[Source data]
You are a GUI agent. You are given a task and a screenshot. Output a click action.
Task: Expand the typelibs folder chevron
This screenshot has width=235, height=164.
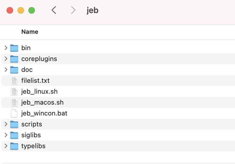6,146
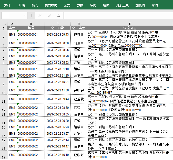Screen dimensions: 173x160
Task: Select the 派送中 cell in row 3
Action: (x=79, y=43)
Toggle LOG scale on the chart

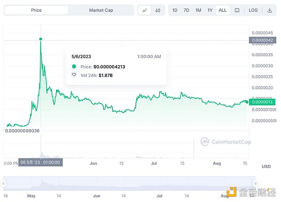pos(253,10)
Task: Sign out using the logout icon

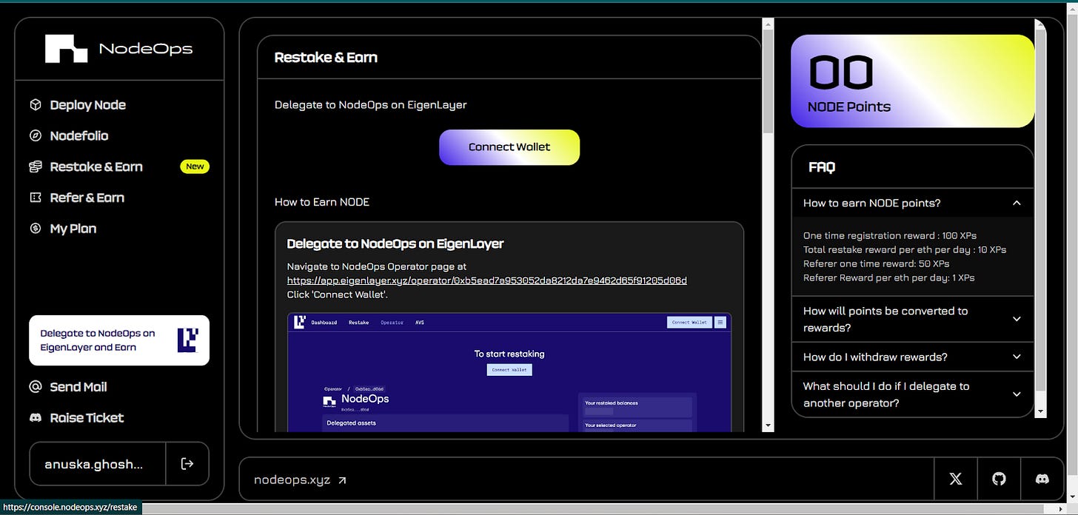Action: (187, 463)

- **DIRECTIONS**
Leaving aside the images, write out every entry above exactly.

- **WRITTEN REPLY**
You are a GUI agent. You are given a task and a screenshot. Output a click action.
Task: Expand the typelibs folder chevron
This screenshot has width=235, height=164.
6,146
Screen dimensions: 173x160
Task: Select the 派送中 cell in row 3
Action: (x=79, y=43)
Toggle LOG scale on the chart

pos(253,10)
Task: Sign out using the logout icon

Action: (187, 463)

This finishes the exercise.